Debezium Community Stories With... Renato Mefi

Tags

Debezium Community Stories With... Renato Mefi Debezium Community Stories With... Renato Mefi

October 8, 2020 by Gunnar Morling

Welcome to the first edition of "Debezium Community Stories With…", a new series of interviews with members of the Debezium and change data capture community, such as users, contributors or integrators. We’re planning to publish more parts of this series in a loose rhythm, so if you’d like to be part of it, please let us know. In today’s edition it’s my pleasure to talk to Renato Mefi, a long-time Debezium user and contributor.

Renato, could you introduce yourself? What is your job, if you’re not contributing to Debezium?

Hello all, I’m Renato and my first Debezium commit was on Nov 12, 2018, it’s been a long and fun ride so far, and I’m glad to have the opportunity to share my story here with you all!

I’m a Staff Software Engineer at SurveyMonkey in Amsterdam, The Netherlands, within the Platform team for our CX (customer experience) suite, if you’re curious about what that is, you can check it out here.

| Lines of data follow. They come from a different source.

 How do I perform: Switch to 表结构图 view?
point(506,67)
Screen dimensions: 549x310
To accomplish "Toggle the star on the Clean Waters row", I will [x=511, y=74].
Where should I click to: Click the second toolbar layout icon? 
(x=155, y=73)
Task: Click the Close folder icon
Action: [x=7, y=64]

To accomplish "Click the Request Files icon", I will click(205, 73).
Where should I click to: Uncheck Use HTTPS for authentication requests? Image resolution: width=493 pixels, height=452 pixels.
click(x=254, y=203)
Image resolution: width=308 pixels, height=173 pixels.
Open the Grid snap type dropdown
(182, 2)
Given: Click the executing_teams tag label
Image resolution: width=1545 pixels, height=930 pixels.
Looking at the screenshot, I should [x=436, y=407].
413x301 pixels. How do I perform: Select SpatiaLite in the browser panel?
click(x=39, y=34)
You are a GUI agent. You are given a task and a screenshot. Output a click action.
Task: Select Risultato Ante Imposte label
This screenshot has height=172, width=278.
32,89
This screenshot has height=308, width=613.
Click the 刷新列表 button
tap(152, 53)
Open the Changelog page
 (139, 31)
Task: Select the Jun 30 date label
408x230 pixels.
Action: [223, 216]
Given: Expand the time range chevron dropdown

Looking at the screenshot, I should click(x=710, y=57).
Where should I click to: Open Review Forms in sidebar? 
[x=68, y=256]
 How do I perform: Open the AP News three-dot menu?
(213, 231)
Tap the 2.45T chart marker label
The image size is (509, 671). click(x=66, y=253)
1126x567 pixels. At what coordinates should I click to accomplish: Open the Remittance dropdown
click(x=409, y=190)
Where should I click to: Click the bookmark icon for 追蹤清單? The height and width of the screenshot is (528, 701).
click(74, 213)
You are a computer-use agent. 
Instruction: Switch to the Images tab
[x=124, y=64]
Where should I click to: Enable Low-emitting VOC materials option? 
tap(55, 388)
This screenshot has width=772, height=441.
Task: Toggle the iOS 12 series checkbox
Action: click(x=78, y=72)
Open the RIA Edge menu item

On the internet you’re going to find me talking about Docker, Debezium, Kafka, Microservices and other things that I enjoy. Although those amazing engineering pieces really excite me, at this moment I’m also really passionate about Platform Engineering teams and how they can operate in an organization, the stories I’m going to tell below represent my view of it, of how critical the role of a platform team can be when adopting new technologies and solving difficult problems for the whole, in this case powered by Debezium!

What are your use cases for Debezium and CDC in your current project?

It’s a long and enjoyable story (long in terms of the internet), we’ve been using Debezium since Q4 2018, it’s been 2 years at the moment I’m writing those answers here.

When I classify Debezium within our product, I say it is an architectural component, the idea behind this is to position it as a platform/infrastructure concern, in a way that it can reach multiple parts of the stack and services. I consider this abstraction of Debezium one of the key success factors it had in its adoption and growth within our platform, let me explain this better!

Our first use case is likely to be one of the most common ones for CDC, the strangler pattern, which for us came before Debezium; so let me tell this part of the story first: when I joined Usabilla (later acquired by SurveyMoney), there was already an effort to move our platform to a new architecture and the strangler pattern was already there. When the first couple of services started to grow, their primary way to bring data out of legacy was to poll the database, and needless to say, this could go very wrong! Our legacy database is a MongoDB cluster, and since I was pre-occupied with the polling approach, I started to dig into possibilities. I was hoping to find something like a streaming API for it, but what I ended up encountering was the database changelog (Write-ahead logging, "oplog" as it’s called in Mongo!

It came to my mind right away: "Oh, I could write something that queries the data from the oplog and sends it to Kafka". So I checked with our in-house Senior SRE and MongoDB expert Gijs Kunze who thought it could be a good idea; as a next step I went to talk to my colleague Rafael Dohms, and we decided to do some extra Googling, and like that, we found Debezium! It was the perfect match to our needs and better than what we could have written by ourselves!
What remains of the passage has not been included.